Chris Burden was born in Boston, Massachusetts in 1946. He moved to the California in 1965 and obtained a B.F.A. at Pomona College, Claremont, California in 1969 and later a M.F.A. at the University of California in 1971. During the early seventies, Burden’s first mature works were characterized by the idea that the truly important, viable art of the future would not be with objects, things that you could simply sell and hang on your wall. Instead art would be ephemeral and address political, social, environmental and technological change. In his shockingly simple and unforgettable "here and now" performances, Burden shook the conventional art world and took this new art form to its extreme.

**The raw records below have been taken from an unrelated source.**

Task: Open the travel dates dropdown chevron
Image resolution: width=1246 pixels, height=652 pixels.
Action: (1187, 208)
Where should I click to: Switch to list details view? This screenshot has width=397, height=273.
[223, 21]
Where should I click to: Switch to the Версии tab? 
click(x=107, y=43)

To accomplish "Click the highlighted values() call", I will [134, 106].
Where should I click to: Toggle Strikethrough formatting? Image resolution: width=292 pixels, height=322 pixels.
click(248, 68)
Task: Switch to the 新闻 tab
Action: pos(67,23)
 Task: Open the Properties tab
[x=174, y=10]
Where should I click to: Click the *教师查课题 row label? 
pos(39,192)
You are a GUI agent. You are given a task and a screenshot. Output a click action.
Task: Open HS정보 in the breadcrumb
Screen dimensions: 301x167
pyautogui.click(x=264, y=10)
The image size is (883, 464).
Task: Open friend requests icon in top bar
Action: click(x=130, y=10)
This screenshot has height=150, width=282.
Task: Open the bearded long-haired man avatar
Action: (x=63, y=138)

The images of Burden that continue to resonate in public mind are of a young man who had himself shot (Shoot, 1971), locked up (Five Day Locker Piece, 1971), electrocuted (Doorway to Heaven, 1973), cut (Through the Night Softly, 1973), crucified (Trans-fixed, 1974), and advertised on television (4 TV Ads, 1937–77).
His work has subsequently shifted, focusing now on monumental sculptures and large scale installations, such as B-Car (1975), The Big Wheel (1979), A Tale of Two Cities (1981), Beam Drop (1984), Samson (1985), Medusa’s Head (1990), L.A.P.D. Uniforms (1993), Urban Light (2008) and Metropolis II (2010). These works often reflect their social environments, make observations about cultural institutions, and examine the boundaries of science and technology.
Chris Burden works and lives in California and has been represented by Gagosian Gallery since 1991. He has had major retrospectives at the Newport Harbor Art Museum, Newport Beach, California (1988), the MAK-Austrian Museum of Applied Arts, Vienna (1996), and at the New Museum, New York (2013). In 1999 Burden exhibited at the 48th Venice Biennale and the Tate Gallery in London. In 2008, Burden’s 65-foot tall skyscraper made of one million Erector set parts, titled What My Dad Gave Me, stood in front of Rockefeller Center, New York City. Burden’s installations and sculptures, which have been exhibited all over the world, have continually challenged viewers’ beliefs and attitudes about art and the contemporary world.
Founded in 1961, the Rose Art Museum at Brandeis University is an educational and cultural institution dedicated to collecting, preserving and exhibiting the finest of modern and contemporary art. The programs of the Rose adhere to the overall mission of the university, embracing its values of academic excellence, social justice and freedom of expression. The museum’s permanent collection of postwar and contemporary art is unequalled in New England and is among the best at any university art museum in the United States.